WHAT IS NEEDED: Everything in the data below is to be reproduced without any deviation.

"""

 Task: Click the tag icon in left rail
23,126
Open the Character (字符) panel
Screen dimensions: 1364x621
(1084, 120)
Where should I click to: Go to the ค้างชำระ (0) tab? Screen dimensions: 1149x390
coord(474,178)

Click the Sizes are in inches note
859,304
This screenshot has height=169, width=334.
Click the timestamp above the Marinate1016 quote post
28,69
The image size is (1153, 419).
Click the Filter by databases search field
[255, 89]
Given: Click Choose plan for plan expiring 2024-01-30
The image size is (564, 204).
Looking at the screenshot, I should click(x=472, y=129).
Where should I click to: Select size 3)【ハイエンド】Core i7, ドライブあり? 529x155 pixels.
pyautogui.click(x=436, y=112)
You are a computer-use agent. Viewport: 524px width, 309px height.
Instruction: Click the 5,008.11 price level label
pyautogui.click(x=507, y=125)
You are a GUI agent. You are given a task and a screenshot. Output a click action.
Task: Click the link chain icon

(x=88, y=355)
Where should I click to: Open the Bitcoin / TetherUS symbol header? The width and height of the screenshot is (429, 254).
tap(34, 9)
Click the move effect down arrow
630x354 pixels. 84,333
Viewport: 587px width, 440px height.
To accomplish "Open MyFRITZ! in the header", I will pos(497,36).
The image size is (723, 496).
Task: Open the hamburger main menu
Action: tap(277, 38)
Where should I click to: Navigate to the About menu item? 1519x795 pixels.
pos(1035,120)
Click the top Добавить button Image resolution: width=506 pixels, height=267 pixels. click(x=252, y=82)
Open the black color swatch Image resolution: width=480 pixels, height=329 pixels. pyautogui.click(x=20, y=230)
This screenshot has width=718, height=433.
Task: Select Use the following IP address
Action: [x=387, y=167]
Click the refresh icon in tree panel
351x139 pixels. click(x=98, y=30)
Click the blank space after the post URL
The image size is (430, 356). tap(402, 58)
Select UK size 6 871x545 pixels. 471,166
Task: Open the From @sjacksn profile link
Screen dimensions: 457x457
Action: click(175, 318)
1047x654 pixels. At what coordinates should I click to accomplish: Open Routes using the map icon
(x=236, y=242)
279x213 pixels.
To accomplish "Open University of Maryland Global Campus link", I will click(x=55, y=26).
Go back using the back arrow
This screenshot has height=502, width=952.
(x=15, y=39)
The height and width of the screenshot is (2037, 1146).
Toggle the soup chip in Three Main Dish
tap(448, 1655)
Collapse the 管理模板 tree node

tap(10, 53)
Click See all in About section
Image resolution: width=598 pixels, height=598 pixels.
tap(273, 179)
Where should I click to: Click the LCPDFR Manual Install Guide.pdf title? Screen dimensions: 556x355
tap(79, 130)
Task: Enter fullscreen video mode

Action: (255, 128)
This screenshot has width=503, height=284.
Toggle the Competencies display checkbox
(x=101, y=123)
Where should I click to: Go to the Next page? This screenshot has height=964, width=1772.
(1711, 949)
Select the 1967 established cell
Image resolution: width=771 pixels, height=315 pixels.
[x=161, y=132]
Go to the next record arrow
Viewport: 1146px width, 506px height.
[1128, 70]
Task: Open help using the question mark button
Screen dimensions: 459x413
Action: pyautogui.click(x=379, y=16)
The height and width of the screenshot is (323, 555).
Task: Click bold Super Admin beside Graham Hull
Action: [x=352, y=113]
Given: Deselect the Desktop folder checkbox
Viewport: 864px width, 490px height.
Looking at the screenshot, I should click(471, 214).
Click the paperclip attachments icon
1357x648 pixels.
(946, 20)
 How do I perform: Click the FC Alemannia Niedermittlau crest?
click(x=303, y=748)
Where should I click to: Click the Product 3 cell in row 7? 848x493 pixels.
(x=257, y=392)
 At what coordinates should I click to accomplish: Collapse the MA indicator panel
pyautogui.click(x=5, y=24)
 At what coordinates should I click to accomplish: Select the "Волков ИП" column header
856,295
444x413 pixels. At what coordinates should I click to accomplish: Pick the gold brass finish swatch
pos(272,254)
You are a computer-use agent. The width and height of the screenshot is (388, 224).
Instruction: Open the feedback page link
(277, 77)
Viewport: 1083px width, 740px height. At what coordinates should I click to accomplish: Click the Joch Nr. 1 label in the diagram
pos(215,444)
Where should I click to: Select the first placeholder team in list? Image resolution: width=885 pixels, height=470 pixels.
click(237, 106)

"""

RESPONSE AREA:
 Task: Click the tag icon in left rail
23,126
Open the Character (字符) panel
Screen dimensions: 1364x621
(1084, 120)
Where should I click to: Go to the ค้างชำระ (0) tab? Screen dimensions: 1149x390
coord(474,178)

Click the Sizes are in inches note
859,304
This screenshot has height=169, width=334.
Click the timestamp above the Marinate1016 quote post
28,69
The image size is (1153, 419).
Click the Filter by databases search field
[255, 89]
Given: Click Choose plan for plan expiring 2024-01-30
The image size is (564, 204).
Looking at the screenshot, I should click(x=472, y=129).
Where should I click to: Select size 3)【ハイエンド】Core i7, ドライブあり? 529x155 pixels.
pyautogui.click(x=436, y=112)
You are a computer-use agent. Viewport: 524px width, 309px height.
Instruction: Click the 5,008.11 price level label
pyautogui.click(x=507, y=125)
You are a GUI agent. You are given a task and a screenshot. Output a click action.
Task: Click the link chain icon

(x=88, y=355)
Where should I click to: Open the Bitcoin / TetherUS symbol header? The width and height of the screenshot is (429, 254).
tap(34, 9)
Click the move effect down arrow
630x354 pixels. 84,333
Viewport: 587px width, 440px height.
To accomplish "Open MyFRITZ! in the header", I will pos(497,36).
The image size is (723, 496).
Task: Open the hamburger main menu
Action: tap(277, 38)
Where should I click to: Navigate to the About menu item? 1519x795 pixels.
pos(1035,120)
Click the top Добавить button Image resolution: width=506 pixels, height=267 pixels. click(x=252, y=82)
Open the black color swatch Image resolution: width=480 pixels, height=329 pixels. pyautogui.click(x=20, y=230)
This screenshot has width=718, height=433.
Task: Select Use the following IP address
Action: [x=387, y=167]
Click the refresh icon in tree panel
351x139 pixels. click(x=98, y=30)
Click the blank space after the post URL
The image size is (430, 356). tap(402, 58)
Select UK size 6 871x545 pixels. 471,166
Task: Open the From @sjacksn profile link
Screen dimensions: 457x457
Action: click(175, 318)
1047x654 pixels. At what coordinates should I click to accomplish: Open Routes using the map icon
(x=236, y=242)
279x213 pixels.
To accomplish "Open University of Maryland Global Campus link", I will click(x=55, y=26).
Go back using the back arrow
This screenshot has height=502, width=952.
(x=15, y=39)
The height and width of the screenshot is (2037, 1146).
Toggle the soup chip in Three Main Dish
tap(448, 1655)
Collapse the 管理模板 tree node

tap(10, 53)
Click See all in About section
Image resolution: width=598 pixels, height=598 pixels.
tap(273, 179)
Where should I click to: Click the LCPDFR Manual Install Guide.pdf title? Screen dimensions: 556x355
tap(79, 130)
Task: Enter fullscreen video mode

Action: (255, 128)
This screenshot has width=503, height=284.
Toggle the Competencies display checkbox
(x=101, y=123)
Where should I click to: Go to the Next page? This screenshot has height=964, width=1772.
(1711, 949)
Select the 1967 established cell
Image resolution: width=771 pixels, height=315 pixels.
[x=161, y=132]
Go to the next record arrow
Viewport: 1146px width, 506px height.
[1128, 70]
Task: Open help using the question mark button
Screen dimensions: 459x413
Action: pyautogui.click(x=379, y=16)
The height and width of the screenshot is (323, 555).
Task: Click bold Super Admin beside Graham Hull
Action: [x=352, y=113]
Given: Deselect the Desktop folder checkbox
Viewport: 864px width, 490px height.
Looking at the screenshot, I should click(471, 214).
Click the paperclip attachments icon
1357x648 pixels.
(946, 20)
 How do I perform: Click the FC Alemannia Niedermittlau crest?
click(x=303, y=748)
Where should I click to: Click the Product 3 cell in row 7? 848x493 pixels.
(x=257, y=392)
 At what coordinates should I click to accomplish: Collapse the MA indicator panel
pyautogui.click(x=5, y=24)
 At what coordinates should I click to accomplish: Select the "Волков ИП" column header
856,295
444x413 pixels. At what coordinates should I click to accomplish: Pick the gold brass finish swatch
pos(272,254)
You are a computer-use agent. The width and height of the screenshot is (388, 224).
Instruction: Open the feedback page link
(277, 77)
Viewport: 1083px width, 740px height. At what coordinates should I click to accomplish: Click the Joch Nr. 1 label in the diagram
pos(215,444)
Where should I click to: Select the first placeholder team in list? Image resolution: width=885 pixels, height=470 pixels.
click(237, 106)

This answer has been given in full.